• [Work required]: Copy the records below verbatim, from the line with "Image resolution: width=1405" up to and including the line with "coordinates (1231, 657).", and give nothing else.

• [Materials provided]:
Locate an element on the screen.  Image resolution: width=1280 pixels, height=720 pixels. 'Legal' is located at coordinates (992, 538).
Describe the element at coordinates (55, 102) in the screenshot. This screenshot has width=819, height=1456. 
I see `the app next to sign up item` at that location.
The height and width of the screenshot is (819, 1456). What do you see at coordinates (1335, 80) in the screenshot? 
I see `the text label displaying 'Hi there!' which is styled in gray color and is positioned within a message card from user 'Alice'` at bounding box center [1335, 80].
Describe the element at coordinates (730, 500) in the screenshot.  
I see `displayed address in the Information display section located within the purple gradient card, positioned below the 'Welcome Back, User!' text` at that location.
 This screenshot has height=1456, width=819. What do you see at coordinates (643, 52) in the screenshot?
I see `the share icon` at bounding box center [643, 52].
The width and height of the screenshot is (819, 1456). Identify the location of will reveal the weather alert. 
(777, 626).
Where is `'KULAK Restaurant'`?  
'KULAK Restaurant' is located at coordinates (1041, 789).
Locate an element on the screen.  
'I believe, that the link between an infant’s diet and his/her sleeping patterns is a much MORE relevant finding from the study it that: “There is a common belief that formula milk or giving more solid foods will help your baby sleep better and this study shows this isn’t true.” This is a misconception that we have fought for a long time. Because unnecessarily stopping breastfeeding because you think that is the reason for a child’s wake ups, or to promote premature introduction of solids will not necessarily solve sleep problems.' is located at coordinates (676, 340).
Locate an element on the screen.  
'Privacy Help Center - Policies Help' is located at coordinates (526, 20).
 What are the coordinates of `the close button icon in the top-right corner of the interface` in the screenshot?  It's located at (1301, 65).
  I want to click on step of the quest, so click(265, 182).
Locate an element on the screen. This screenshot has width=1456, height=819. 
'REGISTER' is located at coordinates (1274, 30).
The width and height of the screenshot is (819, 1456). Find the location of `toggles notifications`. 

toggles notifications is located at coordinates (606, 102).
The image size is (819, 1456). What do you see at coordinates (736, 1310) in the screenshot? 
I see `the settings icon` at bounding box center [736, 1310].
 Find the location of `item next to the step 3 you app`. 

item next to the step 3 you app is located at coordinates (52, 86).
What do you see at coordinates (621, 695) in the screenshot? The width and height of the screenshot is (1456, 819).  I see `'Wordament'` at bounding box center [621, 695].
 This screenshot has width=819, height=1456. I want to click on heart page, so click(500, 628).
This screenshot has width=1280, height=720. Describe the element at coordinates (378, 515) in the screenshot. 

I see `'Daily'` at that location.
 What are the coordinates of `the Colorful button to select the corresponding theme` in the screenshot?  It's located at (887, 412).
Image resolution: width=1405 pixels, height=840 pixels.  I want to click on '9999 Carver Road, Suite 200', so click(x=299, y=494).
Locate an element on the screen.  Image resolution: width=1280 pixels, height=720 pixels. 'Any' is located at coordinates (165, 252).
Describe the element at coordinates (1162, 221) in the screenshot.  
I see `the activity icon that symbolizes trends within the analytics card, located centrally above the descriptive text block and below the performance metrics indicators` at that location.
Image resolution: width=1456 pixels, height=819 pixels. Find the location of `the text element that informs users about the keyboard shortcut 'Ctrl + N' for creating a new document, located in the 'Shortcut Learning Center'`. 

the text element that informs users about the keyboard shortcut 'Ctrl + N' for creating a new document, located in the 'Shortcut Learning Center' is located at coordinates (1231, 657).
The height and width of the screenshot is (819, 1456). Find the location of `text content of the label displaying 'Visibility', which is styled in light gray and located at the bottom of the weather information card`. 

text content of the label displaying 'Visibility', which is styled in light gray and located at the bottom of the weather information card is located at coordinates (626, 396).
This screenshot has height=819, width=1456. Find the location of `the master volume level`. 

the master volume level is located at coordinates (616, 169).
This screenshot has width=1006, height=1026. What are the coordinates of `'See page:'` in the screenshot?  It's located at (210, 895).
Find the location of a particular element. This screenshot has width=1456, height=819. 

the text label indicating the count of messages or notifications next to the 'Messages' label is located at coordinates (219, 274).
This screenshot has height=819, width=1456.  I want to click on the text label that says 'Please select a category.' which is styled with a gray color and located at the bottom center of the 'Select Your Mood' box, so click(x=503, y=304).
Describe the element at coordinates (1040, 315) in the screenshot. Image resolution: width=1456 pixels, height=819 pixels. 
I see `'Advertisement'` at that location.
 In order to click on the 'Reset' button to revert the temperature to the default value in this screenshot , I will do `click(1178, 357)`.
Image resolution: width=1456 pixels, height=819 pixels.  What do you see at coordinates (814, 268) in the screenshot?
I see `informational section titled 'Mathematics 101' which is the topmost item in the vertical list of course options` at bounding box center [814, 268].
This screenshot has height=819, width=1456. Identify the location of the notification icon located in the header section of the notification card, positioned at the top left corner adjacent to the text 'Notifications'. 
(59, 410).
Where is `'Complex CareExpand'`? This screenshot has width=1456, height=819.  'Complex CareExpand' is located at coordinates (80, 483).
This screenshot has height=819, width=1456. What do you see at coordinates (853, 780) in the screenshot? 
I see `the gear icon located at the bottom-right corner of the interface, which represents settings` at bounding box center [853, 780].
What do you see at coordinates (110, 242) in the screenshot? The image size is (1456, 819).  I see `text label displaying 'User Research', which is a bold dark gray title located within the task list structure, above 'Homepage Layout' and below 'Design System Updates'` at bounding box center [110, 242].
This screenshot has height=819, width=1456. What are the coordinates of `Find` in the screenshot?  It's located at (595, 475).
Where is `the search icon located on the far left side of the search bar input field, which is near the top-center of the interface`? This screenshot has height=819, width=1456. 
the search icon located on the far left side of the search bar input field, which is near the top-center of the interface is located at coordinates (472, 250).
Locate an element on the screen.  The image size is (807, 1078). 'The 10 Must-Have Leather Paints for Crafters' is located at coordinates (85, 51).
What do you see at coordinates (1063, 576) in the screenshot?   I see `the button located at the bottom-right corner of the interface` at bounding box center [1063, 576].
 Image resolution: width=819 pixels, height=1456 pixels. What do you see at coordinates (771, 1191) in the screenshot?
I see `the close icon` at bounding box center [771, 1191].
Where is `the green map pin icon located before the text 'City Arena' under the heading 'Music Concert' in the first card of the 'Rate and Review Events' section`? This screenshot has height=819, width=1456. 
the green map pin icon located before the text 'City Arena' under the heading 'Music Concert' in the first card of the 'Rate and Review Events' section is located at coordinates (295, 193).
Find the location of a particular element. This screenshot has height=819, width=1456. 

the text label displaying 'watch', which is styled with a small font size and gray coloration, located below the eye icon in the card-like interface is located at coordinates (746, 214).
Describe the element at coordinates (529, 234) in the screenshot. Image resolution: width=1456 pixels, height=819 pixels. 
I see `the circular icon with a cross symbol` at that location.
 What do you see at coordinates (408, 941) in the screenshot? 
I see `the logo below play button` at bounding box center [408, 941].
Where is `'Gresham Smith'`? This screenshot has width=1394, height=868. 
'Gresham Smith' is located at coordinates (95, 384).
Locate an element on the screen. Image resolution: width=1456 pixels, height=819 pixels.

• [Response to this task]:
Image resolution: width=1405 pixels, height=840 pixels.  I want to click on '9999 Carver Road, Suite 200', so click(x=299, y=494).
Locate an element on the screen.  Image resolution: width=1280 pixels, height=720 pixels. 'Any' is located at coordinates (165, 252).
Describe the element at coordinates (1162, 221) in the screenshot.  
I see `the activity icon that symbolizes trends within the analytics card, located centrally above the descriptive text block and below the performance metrics indicators` at that location.
Image resolution: width=1456 pixels, height=819 pixels. Find the location of `the text element that informs users about the keyboard shortcut 'Ctrl + N' for creating a new document, located in the 'Shortcut Learning Center'`. 

the text element that informs users about the keyboard shortcut 'Ctrl + N' for creating a new document, located in the 'Shortcut Learning Center' is located at coordinates (1231, 657).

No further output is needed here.